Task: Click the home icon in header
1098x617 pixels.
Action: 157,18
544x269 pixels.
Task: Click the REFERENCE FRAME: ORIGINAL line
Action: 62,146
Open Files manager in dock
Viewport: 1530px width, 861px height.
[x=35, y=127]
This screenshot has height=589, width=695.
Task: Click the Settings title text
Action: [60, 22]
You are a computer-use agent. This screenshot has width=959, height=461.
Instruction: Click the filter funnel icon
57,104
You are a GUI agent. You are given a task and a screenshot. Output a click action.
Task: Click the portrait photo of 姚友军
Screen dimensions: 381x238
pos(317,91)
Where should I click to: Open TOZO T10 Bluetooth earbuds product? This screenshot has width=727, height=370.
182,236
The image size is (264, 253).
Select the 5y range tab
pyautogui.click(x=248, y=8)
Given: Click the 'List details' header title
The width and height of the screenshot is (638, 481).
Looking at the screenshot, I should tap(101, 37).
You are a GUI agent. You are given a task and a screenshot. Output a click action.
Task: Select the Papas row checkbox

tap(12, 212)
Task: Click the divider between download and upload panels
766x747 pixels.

========================================================================

* Stated goal:
Render everything from the line containing "Task: Click the divider" down to the end of the listing as a Markdown table with the columns Row and Line, one numbered row per line and no rows for blank lines.

* Result of this exercise:
| Row | Line |
|---|---|
| 1 | Task: Click the divider between download and upload panels |
| 2 | 766x747 pixels. |